Marie Rowe and Nicolaus Glomb have been selected as Albert Schweitzer Lambaréné Fellowship recipients for 2008. They are the second and third ECU medical students to be selected. Four other medical students nationwide have also been chosen for this year’s fellowship. ECU is the only school with more than one fellow.
Rowe, 28, grew up in Morehead City. She earned her bachelor’s degree from ECU, then worked as a chemist for a year at Metrics, a local pharmaceutical firm, before entering medical school. The fellowship has been a goal for her ever since Benjamin Gilmer, a former ECU medical student, was a fellow in 2004.
“I thought it was the greatest thing,” Rowe said. “Ever since, I’ve had my eye on applying for it, and it’s a dream to be able to go.”
Glomb, 34, grew up in Connecticut and has a bachelor’s degree from Villanova University in Pennsylvania. He is working on his master’s of public health degree at the University of North Carolina at Chapel Hill while attending medical school at ECU.
He worked in the Peace Corps from 1996-1998, serving in the West African country of Mauritania. Like Rowe, he also was inspired by Gilmer to seek a Lambaréné Fellowship and will work as a public health fellow, focusing on water sanitation and other means to prevent diseases such as malaria.
“For me, it’s even more appealing to go out in the villages instead of staying at the hospital,” Glomb said.
The Albert Schweitzer Fellowship selects four third-year medical students to spend three months working at the Albert Schweitzer Hospital in Lambaréné, Gabon. Most fellows work as junior physicians, supervised by hospital medical staff and are eligible for rotations in pediatrics, medicine and surgery.
At the hospital, patients are expected to supply their own linens, and family members help care for them. A lack of many modern diagnostic tools common in the United States puts a premium on traditional medical skills and intuition.
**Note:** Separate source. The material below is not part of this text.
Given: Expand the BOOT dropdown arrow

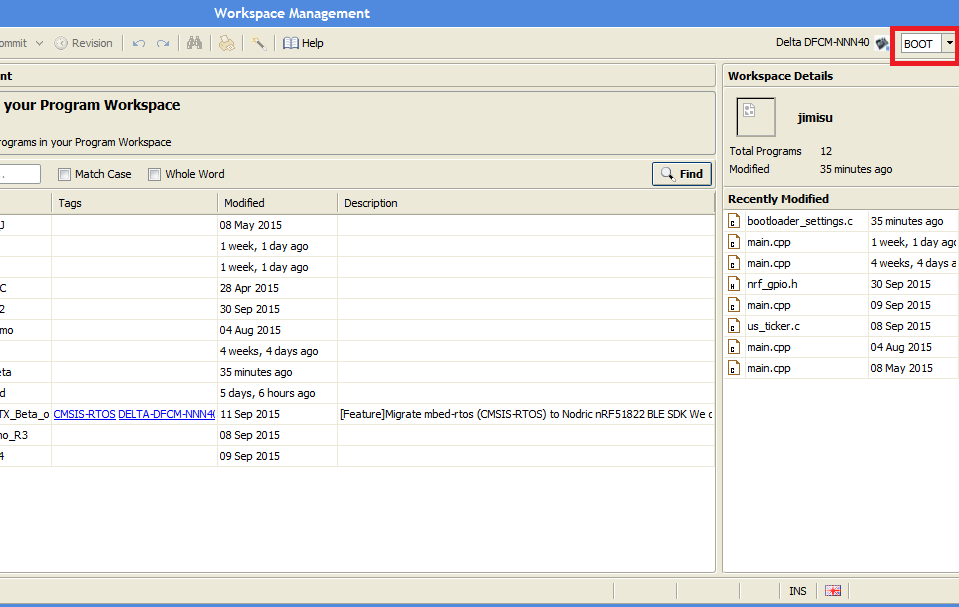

Rowe is looking forward to testing her clinical skills in the relatively austere environment.
“I think it’ll make me a better doctor,” she said.
The hospital, on the banks of the Ogooué River in a tropical rain forest, has served as the primary health care source for the surrounding region since Schweitzer founded it in 1913. Today, an international staff of Gabonese and expatriate professionals provide care through more than 35,000 outpatient visits and more than 6,000 hospitalizations annually for patients from all over Gabon, an independent republic with a population of approximately 1.3 million.
The U.S. National Institutes of Health recognized the hospital’s research laboratory as one of five leading facilities in Africa engaged in scientific studies of malaria, the greatest killer on the African continent with more than 1 million deaths yearly. According to the fellowship Web site, children with severe malaria at the Schweitzer Hospital have the lowest documented mortality rate on the continent.
Rowe will leave in late July for Gabon, where she will live and work from Aug. 1 until Oct. 31. Glomb will leave in mid-December and serve until March.
Because Gabon is a French-speaking country, Lambaréné Fellows must be orally competent in French. That’s not a problem for Rowe. She was a high school exchange student who spent a year in France. Mauritania, where Glomb volunteered with the Peace Corps, is also a French-speaking country.
The Albert Schweitzer Fellowship funds airfare, room, board and immunizations.